# What to work on:
Only the lines that hold "Given" should be in the answer, each copied from the data below.

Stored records
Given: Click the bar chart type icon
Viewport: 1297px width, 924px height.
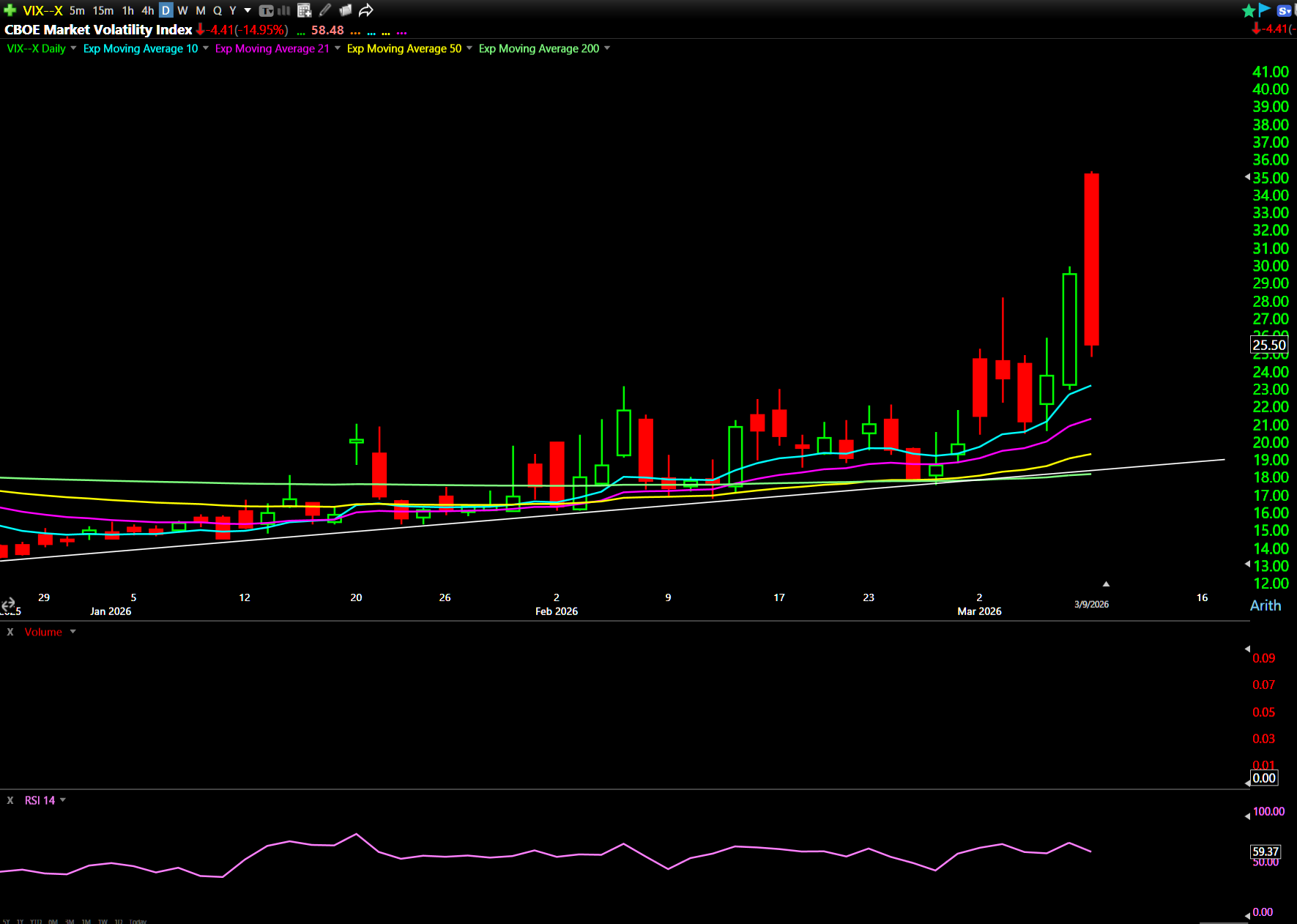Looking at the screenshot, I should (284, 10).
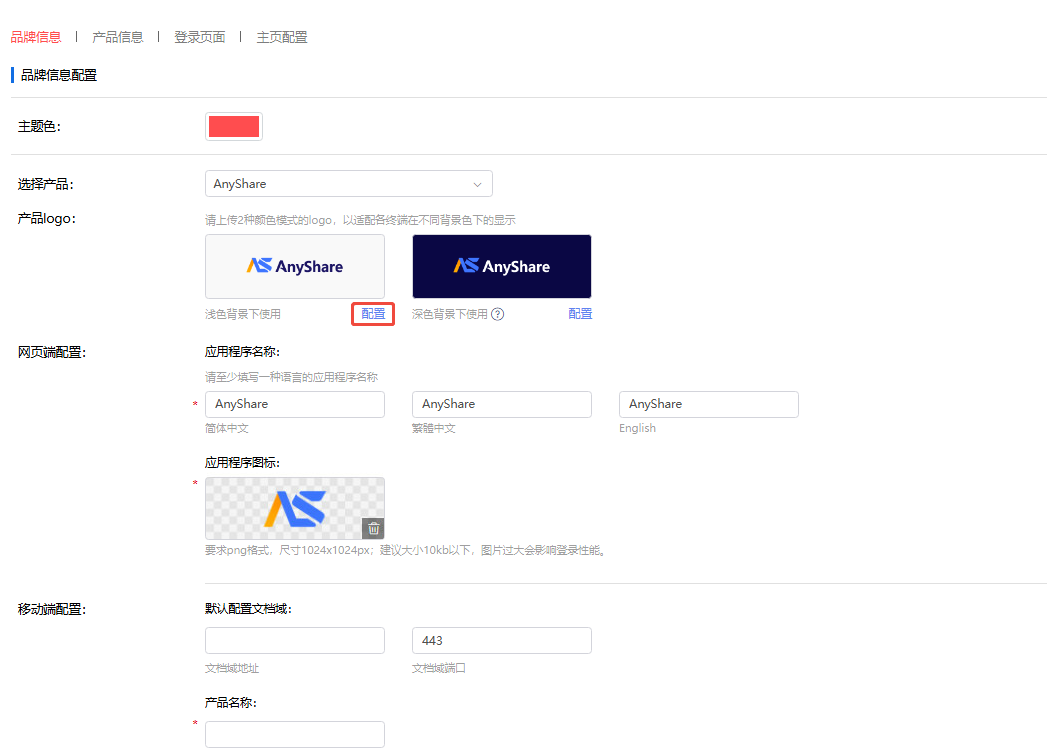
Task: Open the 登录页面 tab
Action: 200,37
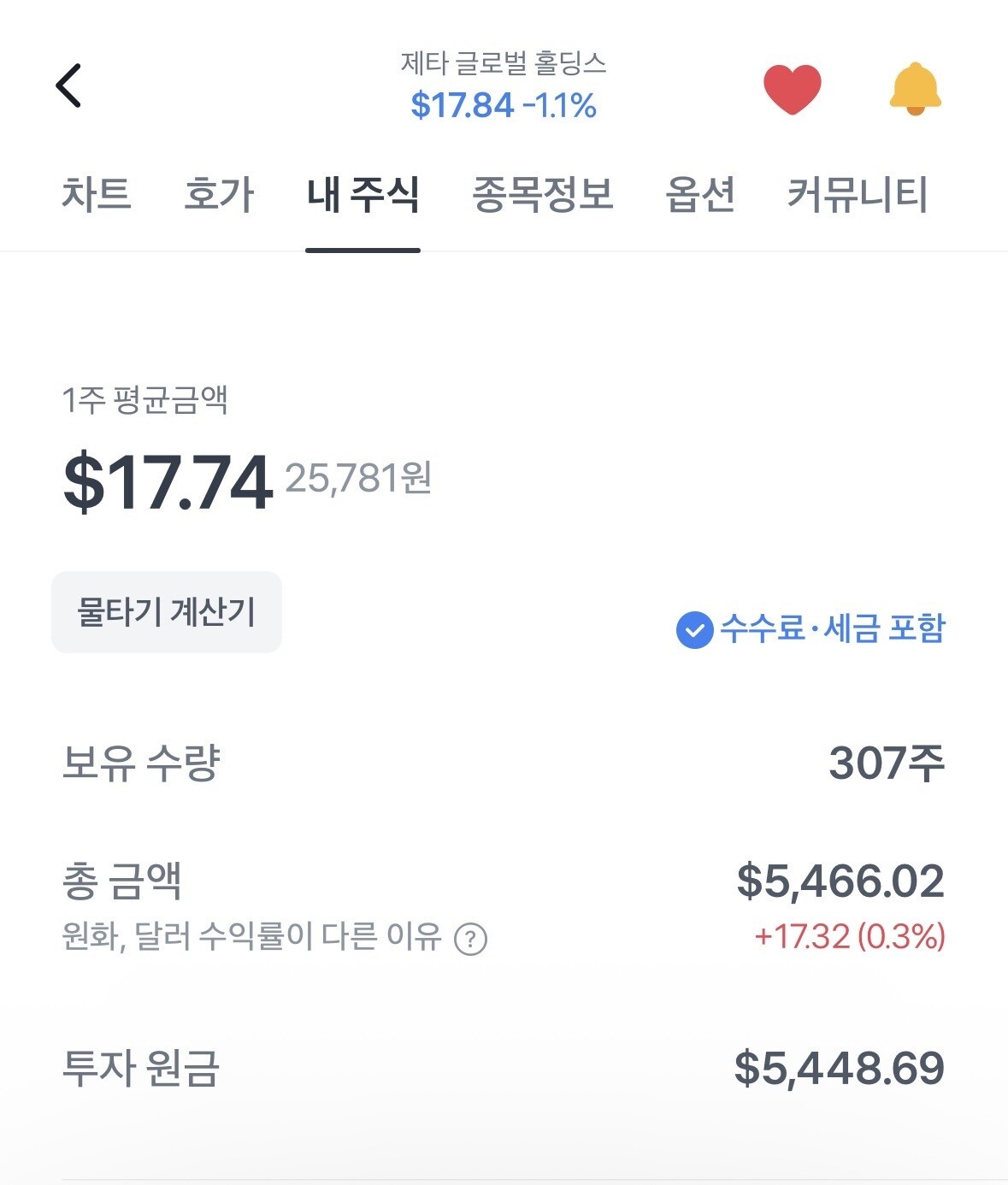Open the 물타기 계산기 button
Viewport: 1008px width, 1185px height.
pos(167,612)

==

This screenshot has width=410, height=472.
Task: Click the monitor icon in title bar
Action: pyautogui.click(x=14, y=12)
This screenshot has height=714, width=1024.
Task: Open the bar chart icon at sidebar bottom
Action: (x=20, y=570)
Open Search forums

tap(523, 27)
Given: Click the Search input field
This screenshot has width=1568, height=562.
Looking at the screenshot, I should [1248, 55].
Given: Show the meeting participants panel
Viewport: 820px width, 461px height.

# Result of the exercise:
Given: Click the bar chart type icon
Given: Click the Search input field
Given: Show the meeting participants panel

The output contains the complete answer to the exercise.